Momenti rivelatori, che ci immettono in una qualche verità, squarciando il velo delle ipocrisie. È accaduto lunedì sera all’ “Isola dei famosi”, quando il padre di Vladimir Luxuria ha salutato la figlia con un «Ciao bello!» che tradiva l‘identità sessuale di partenza del figlio, ex deputato di Rifondazione comunista, arrivato all’Isola con un “fanfaresco” «Bella ciao!». Sotto mentite spoglie è anche la campagna che Liberazione ha montato su Luxuria, spacciando una scelta da uomo/donna di spettacolo per una difesa di diritti civili. Luxuria vagheggiò pure un presunto interesse per i diritti degli indios dell’Honduras. I quali, in realtà, subiscono più che svantaggi che altro dalla trasmissione di RaiDue. Per i pochi fortunati che non sapessero della battaglia di Vladimir Luxuria, essa consiste nel sostenere che la bella argentina Belen, fidanzata con Marco Borriello, e il gigolò Rossano, maritato con Ivana Trump, si siano baciati. Non li ha visti, ammette, sennò sarebbe una “spia”. Si limita a riferire che altri avrebbero visto il bacio. Dunque, una “delatrice”. Eccoci qui, dalla rivoluzione alla delazione. Dall’egemonia culturale all’agonia catodica. Dalla rappresentanza allo sputtanamento.
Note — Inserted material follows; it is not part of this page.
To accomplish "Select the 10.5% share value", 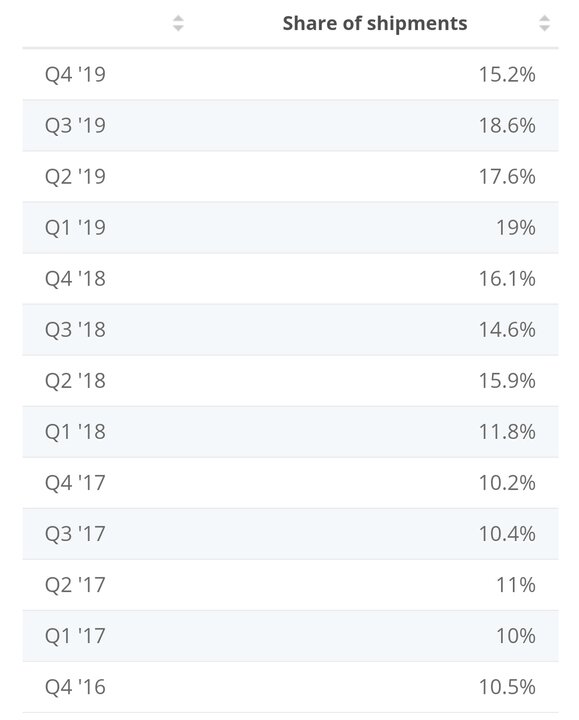I will click(x=507, y=687).
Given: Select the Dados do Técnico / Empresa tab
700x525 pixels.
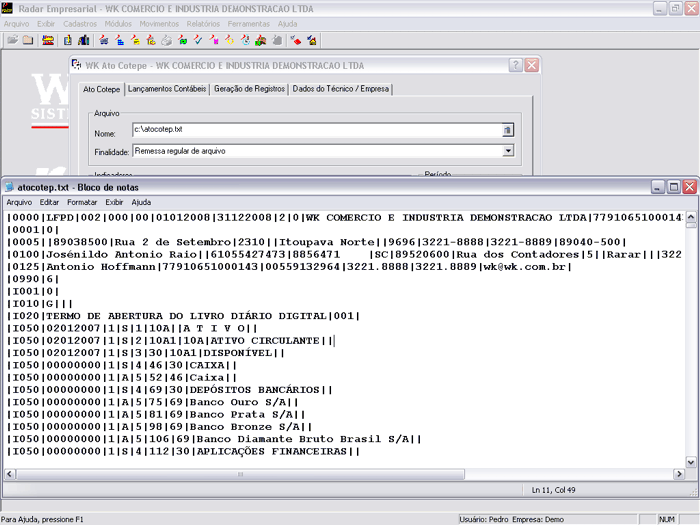Looking at the screenshot, I should pos(340,89).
Che Luxuria spaccia per «coraggio della verità», «difesa delle minoranze». Quali? Quelle mentali. A fare una lettura “di genere” di quello che è avvenuto sull’isola, l’impressione è che Luxuria, che millanta un irresistibile sex appeal, nonostante la fame anche sessuale che regna sull’isola, non ha battuto chiodo. E venuta meno la parte construens, si è dedicata a quella destruens. Cioè sfasciamatrimoni.
Da quello glam e poco sentito di Rossano con Ivana a quello mediaticamente più classico, e dunque perché no, autentico – almeno da parte dell’attaccante del Milan che si è sottratto del tutto al gioco delle telecamere – tra Belen e Borriello. E se anche così non fosse… saranno cazzi loro? No, sono di Luxuria. Di sinistra, comunista, progressista o quello che volete, la partecipazione di Luxuria all’isola non ha proprio nulla. Nonostante il patentino certificato da “Liberazione”, già inondata di lettere di protesta dei compagni la prima volta che fu data la notizia. Ancora il 28 ottobre Liberazione titola «Avevamo ragione noi», perché Luxuria «ha vinto alla grande, con stile, ironia e con grande capacità comunicativa». Perché? «Ha parlato di convivenza, ha detto di sé e della sua scelta di transizione. È entrata nella casa di milioni di italiani spiegando loro come gay, lesbiche, trans sono cittadini e cittadine come noi, che come noi dovrebbero godere degli stessi diritti. Ma così non è». In verità ha parlato di corna e baci galeotti. Secondo Liberazione, «ha anche parlato di conflitto di classe e di legge elettorale. Ha fatto ancora di più. Solo per il fatto che è andata là, senza vergogna, con orgoglio, ha comunicato un altro messaggio, un altro mondo, un mondo sicuramente più giusto». Lotta di classe? Luxuria sull’isola non sembra compatibile con il principio di redistribuzione della ricchezza, avendo pagato, all’asta battuta da Alessandro Cecchi Paone, un bicchiere di latte e biscotti la bellezza di 500 lempiras honduregne, cioè 20 euro. Neanche a Porto Cervo costerebbe tanto! «La partecipazione di Vladimir al programma di Raidue – conclude Liberazione – tocca una delle questioni chiave, ma anche più dibattute. Serve cambiare l’immaginario per cambiare una società che si sposta a destra?». Cosa c’entrano destra e sinistra? L’Isola dei famosi è una Sventura bipartisan. «Ci preoccupiamo di ciò che pensano i giovani delle periferie (…) ma poi rifiutiamo i loro modelli e i loro codici. (…) Forse per una volta, grazie a Luxuria, hanno capito anche il nostro linguaggio. Se questa non è una bella sfida vinta, che altro è?». Una figura, come dicono a Milano, non so in Honduras, di merda. D’altronde, la tesi di Liberazione, questa sì di sinistra, di oggi, era sbagliata in paretnza: «Anche se dovesse uscire, Luxuria ha già vinto». Il punto è che Luxuria probabilmente vincerà, ma avrà perso la faccia.